▸ **Textauszug**
========================

# Angeln in der Türkei - wer hat Tips?



## Haifischlein (20. Juni 2009)

Wieviel Wurfgewicht brauch ich für welchen Fisch? Ich hab eine neue Brandungsrute gekauft und hab bis jetzt nur Barsche mit Hühnchen gefangen. Ich möchte aber natürlich größere Fische fangen, weiß nur nicht so genau wie, da ich noch Anfängerin bin.
Danke für alle Tips, auch nur kleine nehme ich gerne. ;-)
Haifischlein.


----------



## Haifischlein (20. Juni 2009)

*AW: Angeln in der Türkei - wer hat Tips?*

Warum antwortet mir denn keiner, mache ich irgendetwas falsch hier mit dem System? *grübel*#c


----------



## Team-T (20. Juni 2009)

*AW: Angeln in der Türkei - wer hat Tips?*

Hi

Wo Möchtest du den angeln  ? In welcher Region  Süß oder Salzwasser ?
Ich komme aus der Türkei …vielleicht kann ich dir helfen 

Gruß  Timo


----------



## Haifischlein (20. Juni 2009)

========================

▸ **Datensätze**
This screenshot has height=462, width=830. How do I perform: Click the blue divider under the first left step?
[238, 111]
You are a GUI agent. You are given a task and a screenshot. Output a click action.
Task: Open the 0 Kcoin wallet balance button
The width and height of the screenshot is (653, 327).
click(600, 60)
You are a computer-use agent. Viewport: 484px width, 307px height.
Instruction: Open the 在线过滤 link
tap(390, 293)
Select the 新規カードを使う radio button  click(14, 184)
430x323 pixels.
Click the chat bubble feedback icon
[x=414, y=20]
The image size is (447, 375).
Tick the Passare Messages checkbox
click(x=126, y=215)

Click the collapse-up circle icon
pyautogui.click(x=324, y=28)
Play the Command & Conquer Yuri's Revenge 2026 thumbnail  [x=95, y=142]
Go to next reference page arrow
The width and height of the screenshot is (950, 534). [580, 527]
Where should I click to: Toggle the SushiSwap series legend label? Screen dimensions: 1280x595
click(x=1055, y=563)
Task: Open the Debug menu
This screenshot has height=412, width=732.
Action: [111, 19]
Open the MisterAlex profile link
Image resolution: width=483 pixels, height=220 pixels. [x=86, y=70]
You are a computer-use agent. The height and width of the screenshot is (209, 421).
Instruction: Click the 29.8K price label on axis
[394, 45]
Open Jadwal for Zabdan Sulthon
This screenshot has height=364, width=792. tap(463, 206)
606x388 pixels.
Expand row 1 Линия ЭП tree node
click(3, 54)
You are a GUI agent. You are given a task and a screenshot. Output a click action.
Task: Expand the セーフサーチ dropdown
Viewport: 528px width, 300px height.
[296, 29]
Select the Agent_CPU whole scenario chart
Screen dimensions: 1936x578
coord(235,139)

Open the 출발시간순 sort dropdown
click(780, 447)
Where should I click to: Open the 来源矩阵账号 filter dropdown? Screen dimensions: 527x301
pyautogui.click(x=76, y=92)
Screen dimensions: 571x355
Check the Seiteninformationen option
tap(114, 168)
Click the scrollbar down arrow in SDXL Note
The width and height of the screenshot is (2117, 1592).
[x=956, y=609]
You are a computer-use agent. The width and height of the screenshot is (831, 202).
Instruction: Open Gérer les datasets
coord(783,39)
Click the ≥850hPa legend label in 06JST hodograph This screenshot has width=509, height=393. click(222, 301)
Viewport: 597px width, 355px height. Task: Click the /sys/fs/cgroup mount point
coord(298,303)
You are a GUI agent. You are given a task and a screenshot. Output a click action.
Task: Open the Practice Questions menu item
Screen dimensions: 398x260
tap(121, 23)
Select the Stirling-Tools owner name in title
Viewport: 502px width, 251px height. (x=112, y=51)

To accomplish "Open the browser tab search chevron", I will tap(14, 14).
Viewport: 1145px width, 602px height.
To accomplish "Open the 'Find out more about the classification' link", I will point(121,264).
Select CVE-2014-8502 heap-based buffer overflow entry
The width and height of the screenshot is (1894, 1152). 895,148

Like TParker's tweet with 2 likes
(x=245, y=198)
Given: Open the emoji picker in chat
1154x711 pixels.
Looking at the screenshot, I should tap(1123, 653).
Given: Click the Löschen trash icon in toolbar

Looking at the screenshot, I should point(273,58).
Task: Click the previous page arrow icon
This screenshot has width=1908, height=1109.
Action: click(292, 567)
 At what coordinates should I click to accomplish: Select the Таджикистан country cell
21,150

========================

▸ **Aufgabenstellung**
Gib den Forenthread zum Angeln in der Türkei vollständig und unverändert aus.

▸ **Aufgabenlösung**
# Angeln in der Türkei - wer hat Tips?



## Haifischlein (20. Juni 2009)

Wieviel Wurfgewicht brauch ich für welchen Fisch? Ich hab eine neue Brandungsrute gekauft und hab bis jetzt nur Barsche mit Hühnchen gefangen. Ich möchte aber natürlich größere Fische fangen, weiß nur nicht so genau wie, da ich noch Anfängerin bin.
Danke für alle Tips, auch nur kleine nehme ich gerne. ;-)
Haifischlein.


----------



## Haifischlein (20. Juni 2009)

*AW: Angeln in der Türkei - wer hat Tips?*

Warum antwortet mir denn keiner, mache ich irgendetwas falsch hier mit dem System? *grübel*#c


----------



## Team-T (20. Juni 2009)

*AW: Angeln in der Türkei - wer hat Tips?*

Hi

Wo Möchtest du den angeln  ? In welcher Region  Süß oder Salzwasser ?
Ich komme aus der Türkei …vielleicht kann ich dir helfen 

Gruß  Timo


----------



## Haifischlein (20. Juni 2009)